Glenwood Springs utility bills going up by about 5% next year |

Glenwood Springs utility bills going up by about 5% next year

City of Glenwood Springs customer rates for water and sewer along with electricity will increase by about 5% in the new year.  

“I’m never sure there’s a great time to increase rates,”  Matthew Langhorst, the city’s public works director, said in a council meeting during May 2022 when the issue was first discussed.

Electric rate increase

The tiered electrical rate increase approved by city council at the time imposed a 5.2% increase for May and an additional 5.2% increase in the new year.

“We’ve held off on this for three years after the water rates rose,” Langhorst said during the meeting explaining that trying to raise the rates then when they wanted to seemed like it would be too much for residents.

The city has not had an electric rate increase for the past seven years, Langhorst said. That is a large reason why the city has been required to increase rates twice in less than a year. 

Before 2017, the city used to give away 100 KWt hours for free, but that was discontinued in 2017 which caused residents to see a small spike in their average utility rates. 

If the city hadn’t raised the rates during the summer, it would have lost money, and would be subsidizing resident’s utilities. This rate increase for power in the new year leaves a small amount of extra money for capital improvements and the expense of running utility services.

“As costs increase across the board for materials, equipment, labor and more, we have to be able to keep up,” wrote public information officer Bryana Starbuck in an email.

In the presentation to council, Langhorst used his own home as his example to show what a rate increase would look like on a monetary scale for both May of 2022 and the increase in January of 2023. 

For a 2,000-square-foot household of four, his average bill started at $74.86 and increased about $4 to $78.29 in May.
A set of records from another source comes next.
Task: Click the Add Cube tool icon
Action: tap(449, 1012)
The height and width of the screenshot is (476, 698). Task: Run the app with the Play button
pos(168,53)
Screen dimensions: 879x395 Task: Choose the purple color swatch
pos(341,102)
This next increase in the new year will bring his average bill up to $82.36, as previously reported.

“For every dollar paid by customers, about $0.72 cents goes to the direct costs of purchasing wholesale green electricity (this is how much it costs us to buy the electricity) and transmission fees,” Starbuck wrote. 
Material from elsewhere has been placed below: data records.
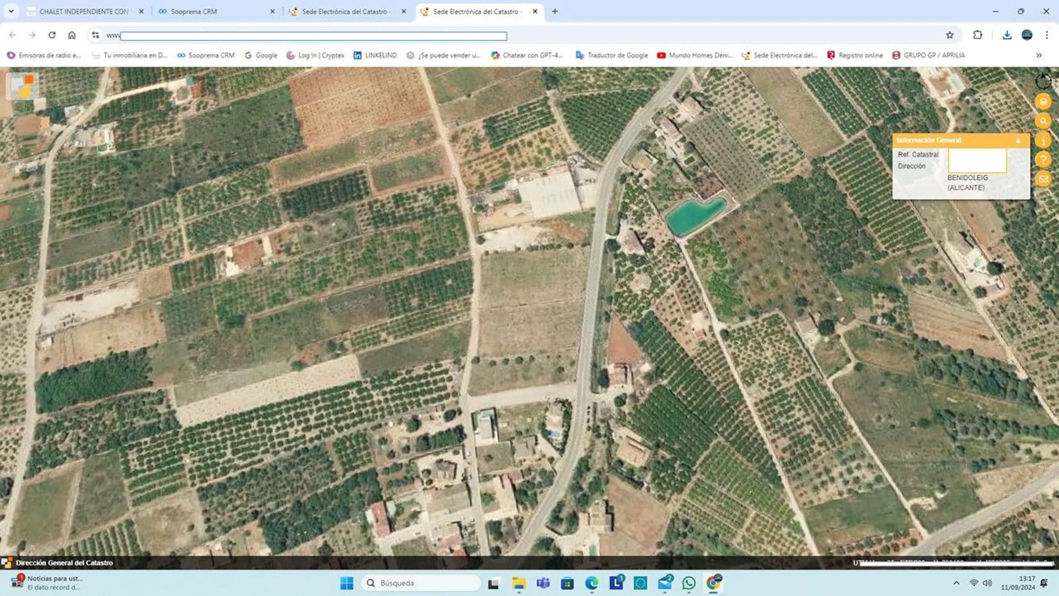Open the browser extensions puzzle icon
Screen dimensions: 1059x596
click(978, 35)
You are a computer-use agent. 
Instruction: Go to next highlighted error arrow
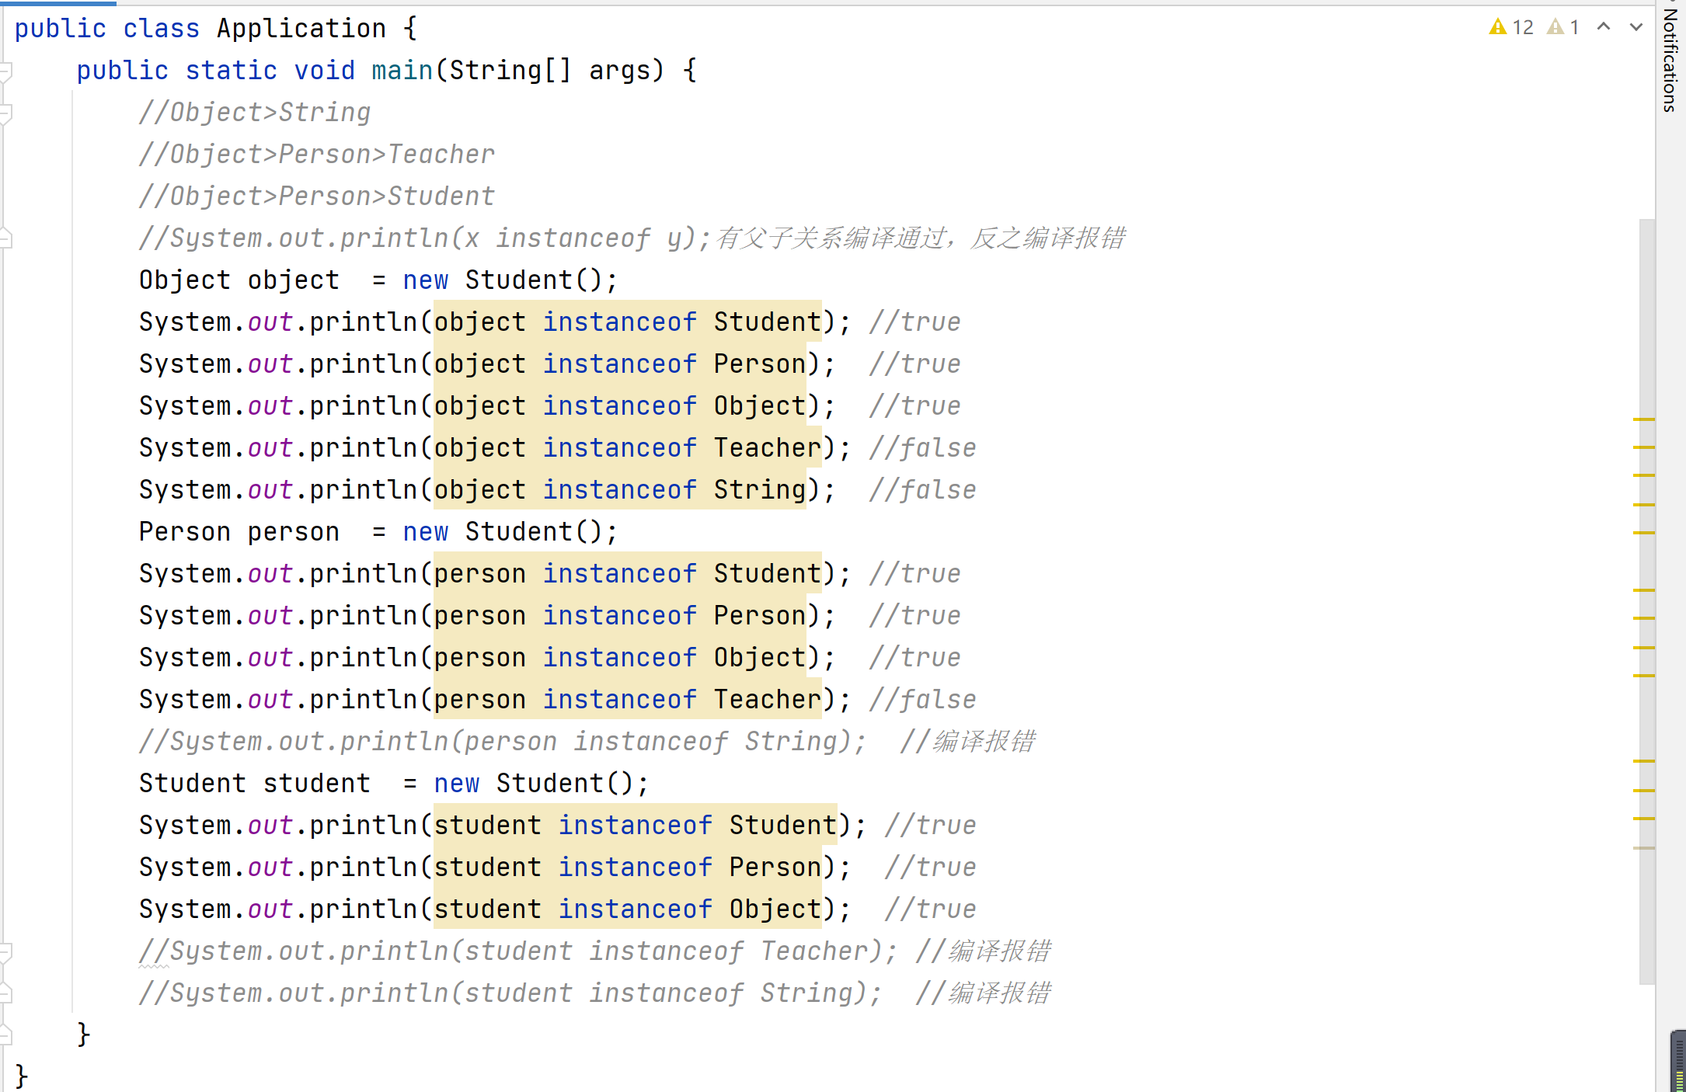tap(1635, 27)
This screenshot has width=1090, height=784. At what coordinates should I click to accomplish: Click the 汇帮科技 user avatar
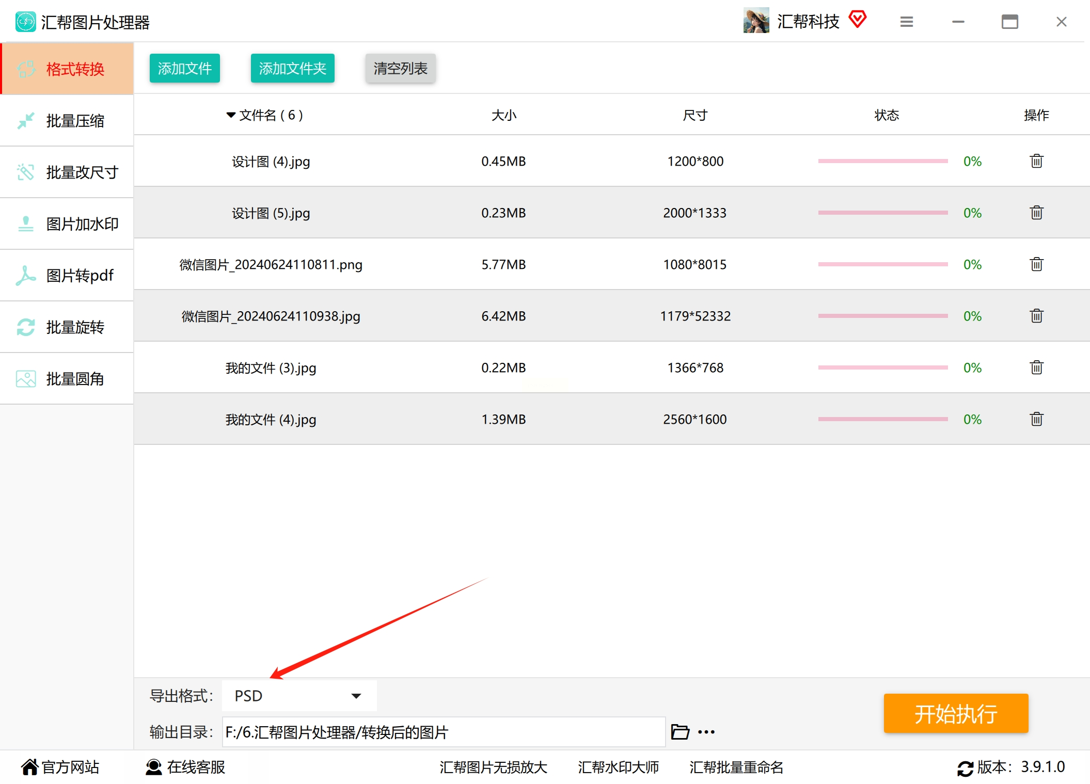[x=756, y=21]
She added, “the remaining $0.28 cents goes toward local infrastructure, service crews, maintenance, capital improvements and management of the system.”

Water and sewer

Water and sewer rate will also increase by 5% starting Jan. 1, 2023. 

This rate increase was decided on in 2021, and was postponed in 2022 after the initial increase in 2021, according to the outline in the consent agenda presented to council on Dec. 15.  
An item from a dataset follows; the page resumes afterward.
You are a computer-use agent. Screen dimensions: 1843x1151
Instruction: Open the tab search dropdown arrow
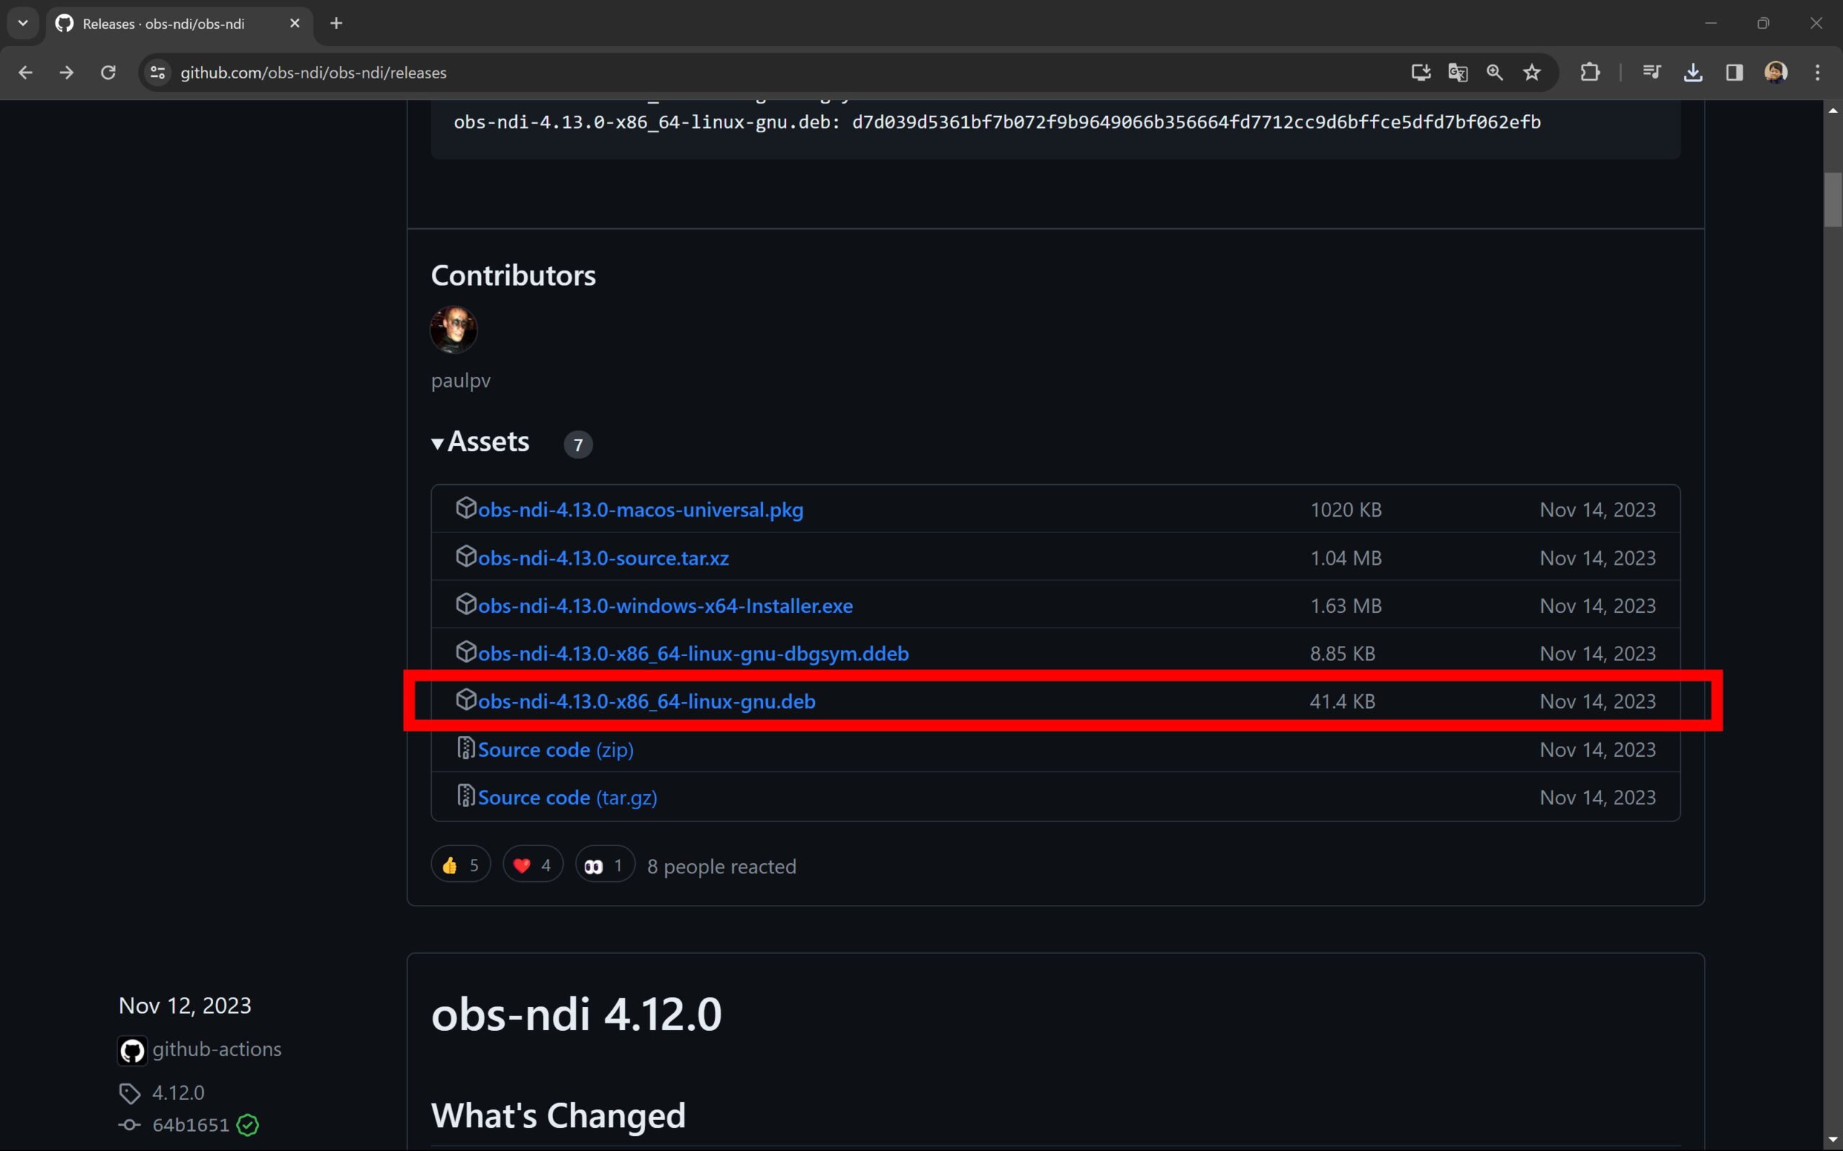pyautogui.click(x=23, y=23)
“Each utility is an enterprise fund, meaning they are self-sustaining,” Starbuck wrote.

She added, “every dollar paid by customers goes directly to the cost of the utility, maintenance, operations, infrastructure investment and bonding capacity of that individual enterprise fund.” 

This year, staff recommended that water rates increase 5% to help fund the 2023-2025 capital project list along with current debt service, the outline states. 

The outline goes on to state that the city plans to work with GovRates, a consultant company they worked with in 2021 to complete a water and sewer rate analysis. 

The city will be looking to move the fee structure from flat rate base fees to a flat rate based on meter sizing. 

The city will also be looking to add additional tiers for water consumption fees and review the flat fee for sewer and see if it can be adjusted back down to make the overall monthly billing more feasible for low-use customers, the outline states.